Sarwarlal And Others vs The State Of Hyderabad
Rewritten Version Notice: This is a rewritten version of the original judgment.
Court: Supreme Court of India
Case Number: Civil Appeals Nos. 392 of 1956 and 686 of 1957
Decision Date: 16 March 1960
Coram: J.C. Shah, Bhuvneshwar P. Sinha, Syed Jaffer Imam, A.K. Sarkar, K.C. Das Gupta
The case entitled Sarwarlal and Others versus the State of Hyderabad was decided by the Supreme Court of India on 16 March 1960, with the judgment authored by Justice C. J. Shah; the bench was composed of Justices C. J. Shah, Bhuvneshwar P. Sinha, Syed Jaffer Imam, A. K. Sarkar and K. C. Das Gupta. The petitioners were Sarwarlal and several others, and the respondent was the State of Hyderabad. The judgment date is recorded as 16/03/1960 and the decision appears in the law reports as 1960 AIR 862 and 1960 SCR (3) 311, with citator reference R 1975 SC 706 (16). The matter concerned the Jagir Abolition Regulations promulgated under the authority of the Nizam of Hyderabad and raised the question of their constitutional validity, the nature and extent of the delegation of authority by the Nizam, and the applicability of Article 32(B) of the Constitution of India.
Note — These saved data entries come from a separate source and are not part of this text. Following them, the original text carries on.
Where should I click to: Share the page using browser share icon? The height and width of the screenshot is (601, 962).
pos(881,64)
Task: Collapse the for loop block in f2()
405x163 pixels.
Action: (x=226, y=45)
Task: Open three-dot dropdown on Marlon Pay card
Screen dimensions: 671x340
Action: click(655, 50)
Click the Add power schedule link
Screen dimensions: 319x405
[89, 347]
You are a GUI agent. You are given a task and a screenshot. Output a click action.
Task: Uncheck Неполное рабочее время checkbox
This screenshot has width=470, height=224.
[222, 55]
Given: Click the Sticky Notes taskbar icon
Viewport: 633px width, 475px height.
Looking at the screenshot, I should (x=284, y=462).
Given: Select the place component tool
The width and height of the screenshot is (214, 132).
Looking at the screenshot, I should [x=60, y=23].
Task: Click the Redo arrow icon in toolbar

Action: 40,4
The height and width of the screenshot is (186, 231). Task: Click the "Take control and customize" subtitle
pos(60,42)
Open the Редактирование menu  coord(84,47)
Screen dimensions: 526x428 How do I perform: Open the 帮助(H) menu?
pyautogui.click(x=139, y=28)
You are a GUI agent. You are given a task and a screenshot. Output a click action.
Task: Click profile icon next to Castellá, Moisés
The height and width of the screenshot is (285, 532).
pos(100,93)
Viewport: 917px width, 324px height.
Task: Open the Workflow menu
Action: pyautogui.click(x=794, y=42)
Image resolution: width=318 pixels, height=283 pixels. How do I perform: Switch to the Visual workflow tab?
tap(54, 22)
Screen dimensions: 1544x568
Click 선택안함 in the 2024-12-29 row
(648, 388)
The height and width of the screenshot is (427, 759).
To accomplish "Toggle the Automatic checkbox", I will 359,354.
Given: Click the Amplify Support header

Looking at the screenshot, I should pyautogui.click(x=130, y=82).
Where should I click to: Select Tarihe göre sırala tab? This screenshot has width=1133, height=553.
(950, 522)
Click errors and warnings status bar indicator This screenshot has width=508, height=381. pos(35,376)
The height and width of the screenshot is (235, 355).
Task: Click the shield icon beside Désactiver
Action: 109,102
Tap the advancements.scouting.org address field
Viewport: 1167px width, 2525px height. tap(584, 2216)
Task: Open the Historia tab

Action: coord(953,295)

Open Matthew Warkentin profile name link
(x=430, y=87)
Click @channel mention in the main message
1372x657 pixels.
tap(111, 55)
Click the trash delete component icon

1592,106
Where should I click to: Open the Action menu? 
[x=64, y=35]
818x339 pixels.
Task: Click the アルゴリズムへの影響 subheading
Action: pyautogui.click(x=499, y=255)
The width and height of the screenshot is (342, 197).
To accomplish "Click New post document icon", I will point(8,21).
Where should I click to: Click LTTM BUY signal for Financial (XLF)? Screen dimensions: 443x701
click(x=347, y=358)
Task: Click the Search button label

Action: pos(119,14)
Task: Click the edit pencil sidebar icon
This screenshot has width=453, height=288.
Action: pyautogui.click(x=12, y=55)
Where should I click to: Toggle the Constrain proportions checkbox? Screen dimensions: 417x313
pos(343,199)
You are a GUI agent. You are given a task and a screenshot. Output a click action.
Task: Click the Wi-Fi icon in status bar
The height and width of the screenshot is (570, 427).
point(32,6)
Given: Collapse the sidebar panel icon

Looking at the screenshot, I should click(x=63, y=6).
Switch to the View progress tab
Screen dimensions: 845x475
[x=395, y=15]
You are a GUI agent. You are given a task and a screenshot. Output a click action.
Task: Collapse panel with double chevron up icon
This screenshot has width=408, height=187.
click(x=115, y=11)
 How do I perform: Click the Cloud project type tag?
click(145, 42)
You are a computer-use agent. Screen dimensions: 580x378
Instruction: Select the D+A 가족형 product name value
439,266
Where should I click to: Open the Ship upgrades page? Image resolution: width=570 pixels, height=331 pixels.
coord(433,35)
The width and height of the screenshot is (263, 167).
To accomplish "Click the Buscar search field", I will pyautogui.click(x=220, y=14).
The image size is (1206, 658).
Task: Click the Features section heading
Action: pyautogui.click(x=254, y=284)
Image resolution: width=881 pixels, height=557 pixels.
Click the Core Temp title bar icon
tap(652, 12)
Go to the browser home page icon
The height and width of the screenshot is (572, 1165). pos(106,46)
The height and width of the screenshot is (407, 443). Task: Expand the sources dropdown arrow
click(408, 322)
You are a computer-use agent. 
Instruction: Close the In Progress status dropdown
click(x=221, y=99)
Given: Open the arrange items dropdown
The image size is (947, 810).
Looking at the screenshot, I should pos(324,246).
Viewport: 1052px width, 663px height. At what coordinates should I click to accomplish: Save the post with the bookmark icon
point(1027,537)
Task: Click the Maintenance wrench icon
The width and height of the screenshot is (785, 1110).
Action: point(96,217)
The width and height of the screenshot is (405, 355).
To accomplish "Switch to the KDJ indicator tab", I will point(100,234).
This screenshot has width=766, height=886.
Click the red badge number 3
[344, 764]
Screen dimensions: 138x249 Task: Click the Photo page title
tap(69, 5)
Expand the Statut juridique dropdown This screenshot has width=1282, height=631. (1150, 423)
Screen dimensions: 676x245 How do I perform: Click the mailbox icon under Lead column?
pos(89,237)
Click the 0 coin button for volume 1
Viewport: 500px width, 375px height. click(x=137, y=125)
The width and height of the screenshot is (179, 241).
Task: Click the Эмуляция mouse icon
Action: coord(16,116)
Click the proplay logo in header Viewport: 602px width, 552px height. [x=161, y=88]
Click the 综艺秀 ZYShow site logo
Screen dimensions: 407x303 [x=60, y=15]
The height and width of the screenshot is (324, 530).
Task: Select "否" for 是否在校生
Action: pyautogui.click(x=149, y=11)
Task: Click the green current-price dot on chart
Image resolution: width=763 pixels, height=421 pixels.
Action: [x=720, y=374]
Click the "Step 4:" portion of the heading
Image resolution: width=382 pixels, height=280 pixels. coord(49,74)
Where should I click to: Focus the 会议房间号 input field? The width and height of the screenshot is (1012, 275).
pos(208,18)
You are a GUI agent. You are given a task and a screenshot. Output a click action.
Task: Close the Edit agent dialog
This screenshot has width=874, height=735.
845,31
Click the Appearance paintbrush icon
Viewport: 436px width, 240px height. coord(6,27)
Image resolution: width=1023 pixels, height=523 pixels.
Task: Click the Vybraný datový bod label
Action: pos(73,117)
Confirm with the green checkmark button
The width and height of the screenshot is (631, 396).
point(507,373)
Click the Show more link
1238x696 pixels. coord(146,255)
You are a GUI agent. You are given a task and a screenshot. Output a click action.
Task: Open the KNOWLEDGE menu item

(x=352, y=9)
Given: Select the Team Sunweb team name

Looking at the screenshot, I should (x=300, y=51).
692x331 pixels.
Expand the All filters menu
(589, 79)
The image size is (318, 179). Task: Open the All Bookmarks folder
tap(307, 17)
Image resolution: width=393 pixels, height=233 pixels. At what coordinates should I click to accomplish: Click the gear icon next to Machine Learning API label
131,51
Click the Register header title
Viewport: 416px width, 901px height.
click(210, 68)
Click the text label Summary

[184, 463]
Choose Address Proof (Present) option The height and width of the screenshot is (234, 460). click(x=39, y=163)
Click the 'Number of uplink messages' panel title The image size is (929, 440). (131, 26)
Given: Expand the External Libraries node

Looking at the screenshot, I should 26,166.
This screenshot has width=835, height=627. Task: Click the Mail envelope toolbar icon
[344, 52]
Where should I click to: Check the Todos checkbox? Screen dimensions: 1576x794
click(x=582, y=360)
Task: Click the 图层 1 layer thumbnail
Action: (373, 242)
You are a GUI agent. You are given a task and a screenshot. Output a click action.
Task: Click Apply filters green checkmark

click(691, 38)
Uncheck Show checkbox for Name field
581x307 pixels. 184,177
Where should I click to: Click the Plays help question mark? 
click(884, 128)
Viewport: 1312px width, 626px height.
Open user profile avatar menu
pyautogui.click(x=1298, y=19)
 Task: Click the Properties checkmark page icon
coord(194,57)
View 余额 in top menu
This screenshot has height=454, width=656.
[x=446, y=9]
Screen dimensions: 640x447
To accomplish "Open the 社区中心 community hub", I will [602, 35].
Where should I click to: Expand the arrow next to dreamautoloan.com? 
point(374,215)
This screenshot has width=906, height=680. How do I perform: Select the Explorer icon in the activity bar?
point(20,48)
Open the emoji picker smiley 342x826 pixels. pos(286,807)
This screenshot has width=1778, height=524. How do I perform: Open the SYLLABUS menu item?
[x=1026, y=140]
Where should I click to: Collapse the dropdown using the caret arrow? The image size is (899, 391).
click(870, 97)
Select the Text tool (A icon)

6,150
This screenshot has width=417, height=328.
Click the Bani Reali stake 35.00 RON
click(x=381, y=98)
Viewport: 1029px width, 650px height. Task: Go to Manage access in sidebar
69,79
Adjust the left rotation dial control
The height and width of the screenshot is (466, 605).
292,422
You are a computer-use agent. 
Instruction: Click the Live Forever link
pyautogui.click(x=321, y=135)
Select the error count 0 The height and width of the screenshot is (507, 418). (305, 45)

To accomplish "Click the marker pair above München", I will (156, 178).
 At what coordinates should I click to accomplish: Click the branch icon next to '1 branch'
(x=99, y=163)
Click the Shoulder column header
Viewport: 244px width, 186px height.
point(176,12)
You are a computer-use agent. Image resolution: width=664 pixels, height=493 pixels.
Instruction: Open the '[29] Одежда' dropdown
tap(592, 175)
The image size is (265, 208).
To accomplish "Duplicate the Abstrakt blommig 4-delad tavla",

According to the headnote, after a police action in the State of Hyderabad in August 1948 the Nizam issued a Farman dated 19 September 1948 that “invested the Military Governor with all authority for the administration of the State” and, by a later Farman, declared that “the said authority includes and has always included authority to make Regulations.” By virtue of this grant the Military Governor issued the Hyderabad (Abolition of Jagirs) Regulations of 1358 Fasli. When the tenure of the Military Governor ended, the Nizam issued another Farman appointing Mr Vellodi as Chief Minister and directing that “all the powers of administration, vested in the Military Governor before the said date are exercisable by the Chief Minister.” Empowered in this manner the Chief Minister promulgated the Hyderabad Jagirs (Commutation) Regulation XXV of 1358 Fasli. With the commencement of the Constitution of India the territory of Hyderabad became part of the Union, and the President subsequently certified both the Abolition Regulation and the Commutation Regulation under Article 31(6) of the Constitution. The Constitution (First Amendment) Act of 1951 inserted Articles 31(A) and 31(B) and Schedule IX, and these two Regulations were included in the schedule.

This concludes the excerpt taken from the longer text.